CumulusCI
CumulusCI copied to clipboard
extract_dataset sql error
Describe the bug
After a while of not using CCI, I have tried running task extract_dataset (cci task run extract_dataset -o mapping datasets/mapping.yml -o sql_path datasets/test.sql --org cci_holver_prod) for it fail on Error:
Table 'Account' is already defined for this MetaData instance. Specify 'extend_existing=True' to redefine options and columns on an existing Table object.
I have deleted the previously generated .sql files, but it seems like they are persisted in some MetaData instance, which I have no idea how to clear.
I have seen a similar issue on CCI github, but there the guy was using a SQLite DB instead of a script and he was able to drop the conflicting tables.
Any idea how to clear my MetaData instance?
Reproduction steps
- Create mapping.yml file.
- Run cci task run extract_dataset -o mapping datasets/mapping.yml -o sql_path datasets/test.sql --org cci_holver_prod
Your CumulusCI and Python versions
CumulusCI version: 3.64.0 Python version: 3.9.0
Operating System
W10
Windows environment
No response
CumulusCI installation method
No response
Error Gist
https://gist.github.com/ajanicko/9c2e430bb673436dd0366fb42c88c962
Additional information
No response
Well, I think the problem is with my mapping.yml file. Seems like you can't have different inserts for the same sf_object, like for example PersonAccount and BusinessAccount, but I think I was able to do that before.
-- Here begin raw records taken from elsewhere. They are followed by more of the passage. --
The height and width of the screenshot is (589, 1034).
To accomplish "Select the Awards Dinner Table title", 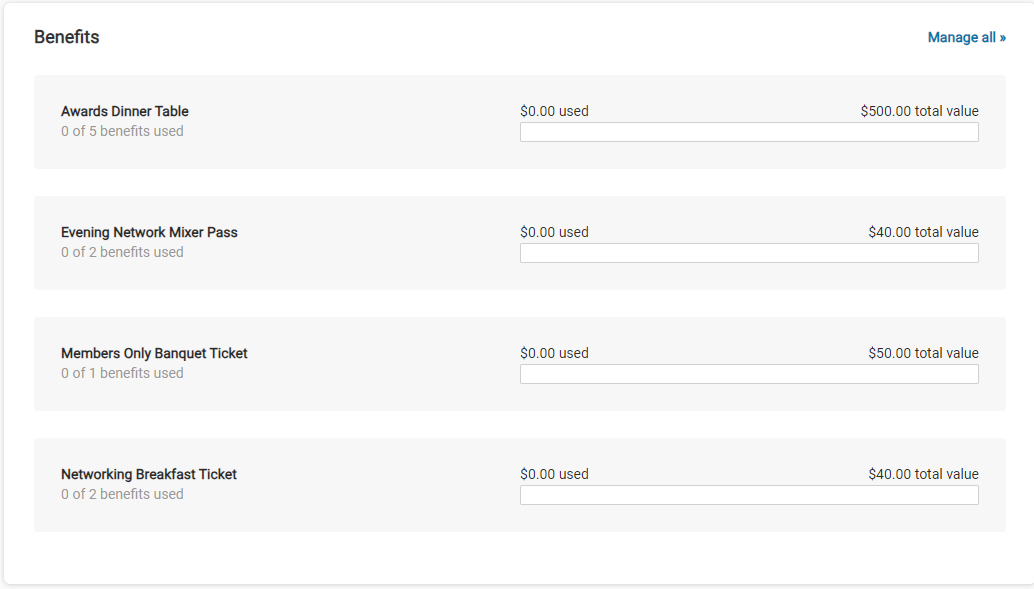I will coord(125,112).
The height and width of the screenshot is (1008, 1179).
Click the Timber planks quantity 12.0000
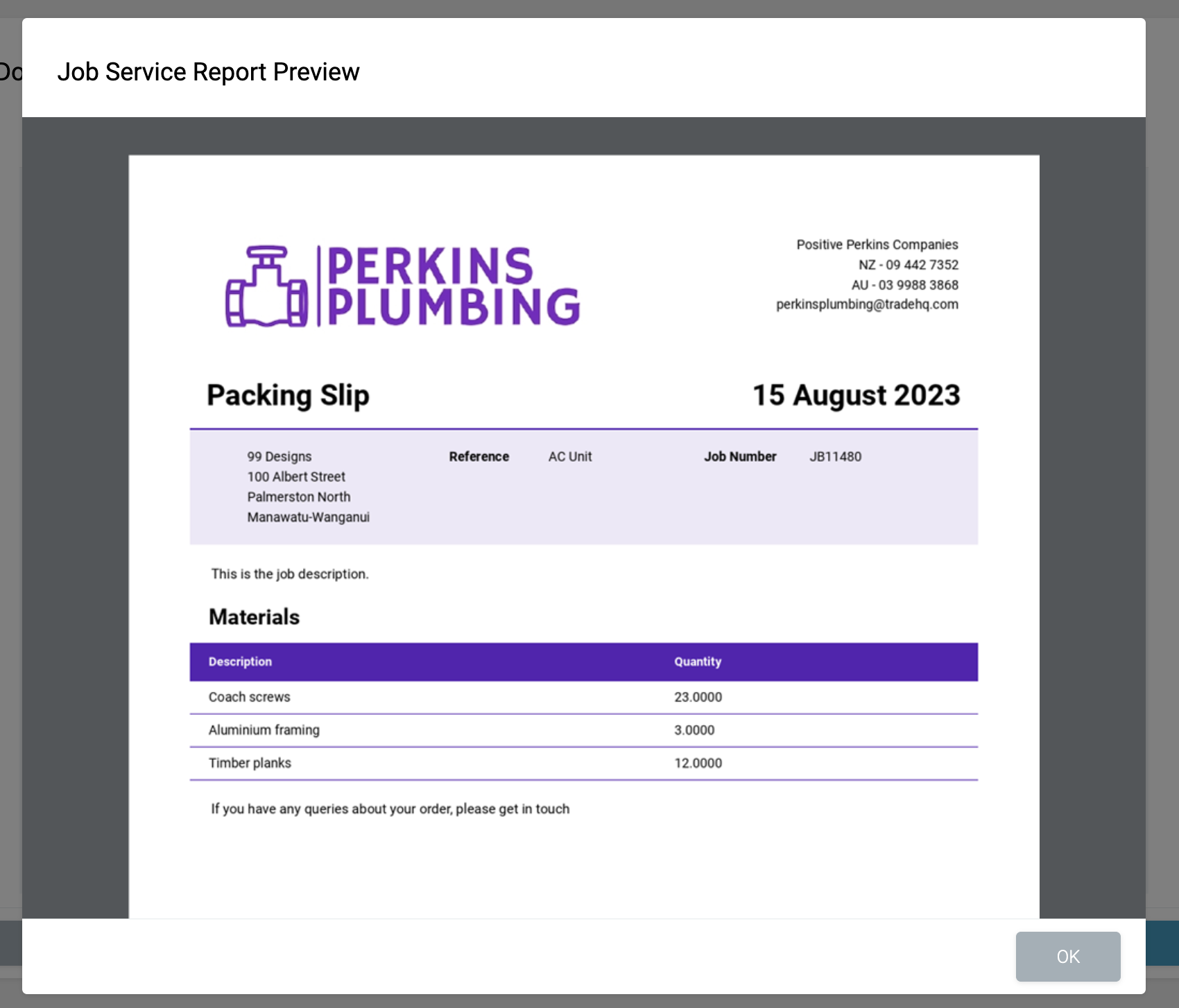698,763
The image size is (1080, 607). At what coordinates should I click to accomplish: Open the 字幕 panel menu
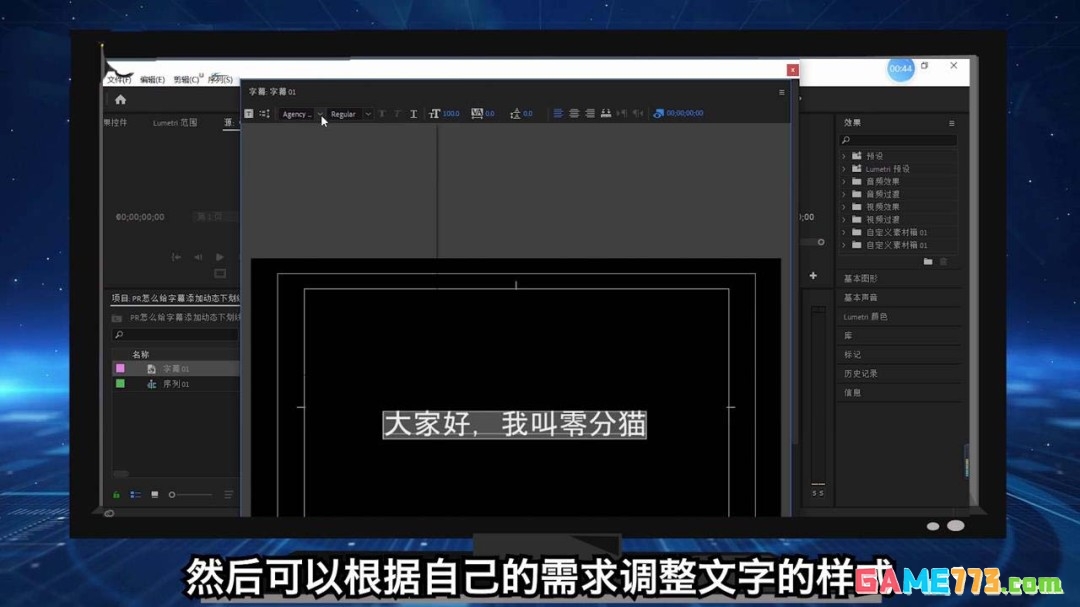click(782, 91)
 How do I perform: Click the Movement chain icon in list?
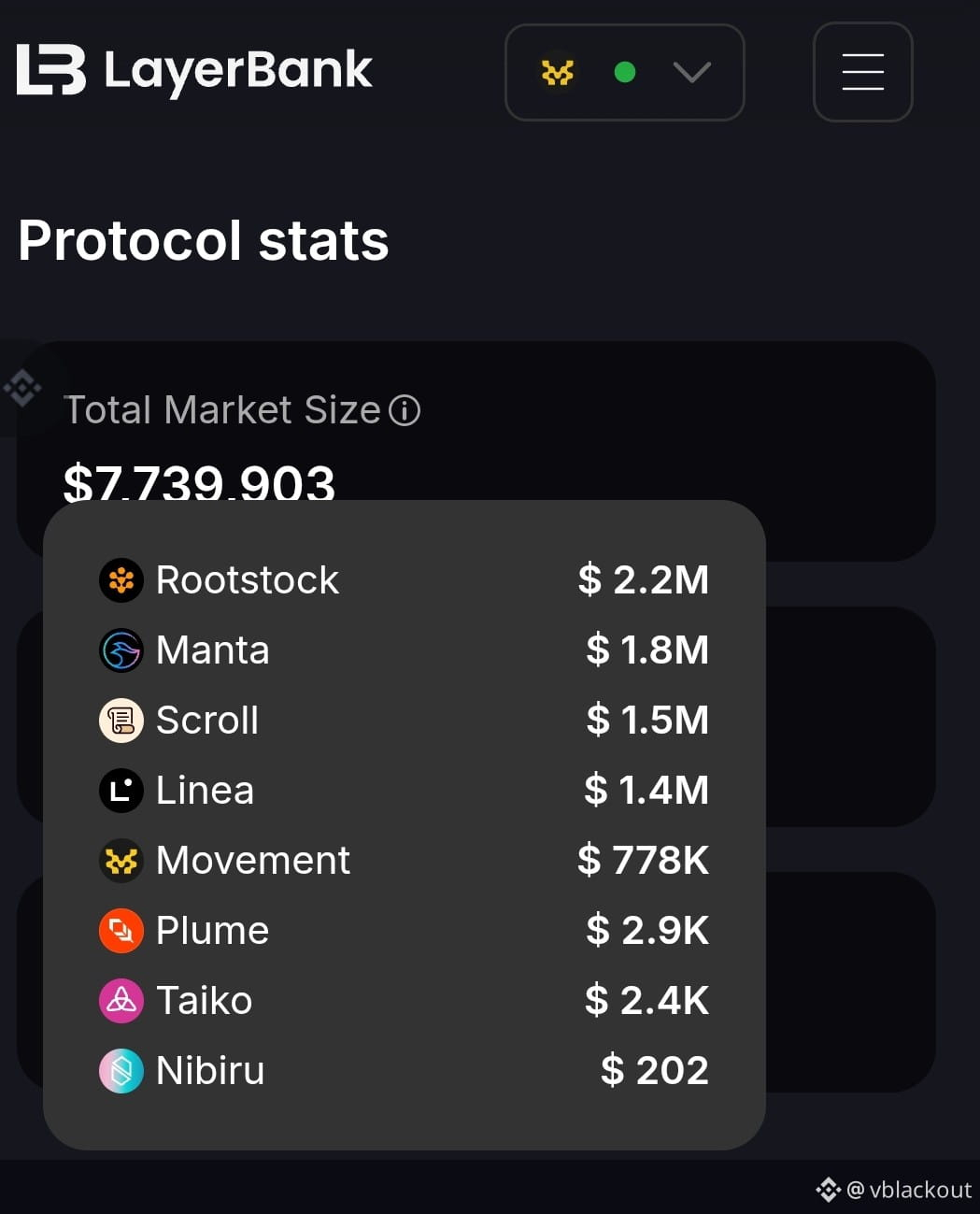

Anyway, I raised a bug for similar issue before https://github.com/SFDO-Tooling/CumulusCI/issues/3349 ,but basically If I try to load_dataset a .sql script where both the BusinessAccounts and PersonAccounts reside in the same SQL table, which should be possible according to doc: "CumulusCI supports extracting and loading person account data. In your dataset definition, map person account fields like LastName, PersonBirthdate, or CustomContactField__pc to Account steps (i.e. where sf_object equals Account)."
I will get an error stating:
"Error: Error on record with id 1: INVALID_FIELD_FOR_INSERT_UPDATE:Account: bad field names on insert/update call: ForceAllowAML__pc, IsValid__pc, VisibleForBrokers__pc:ForceAllowAML__pc IsValid__pc
VisibleForBrokers__pc --"
I would like to end this wild ride of a post by saying this. I managed to split BusinessAccounts and PersonAccounts by skipping the automatic RecordTypeId feature and using the deprecated record_type feature, which does not create the mapping tables. My final mapping.yml file looks like this:
Insert InstitutionAccount:
sf_object: Account
table: InstitutionAccount
fields:
- Name
record_type: Institution
Insert ClientFOAccount:
sf_object: Account
table: ClientFOAccount
fields:
- LastName
record_type: PersonAccount
In theory, it should work fine to extract and load Person Accounts as part of the overall Account step (i.e., no filtering). If you're finding that's not the case, feel free to open another issue with a quick repro so we can triage it.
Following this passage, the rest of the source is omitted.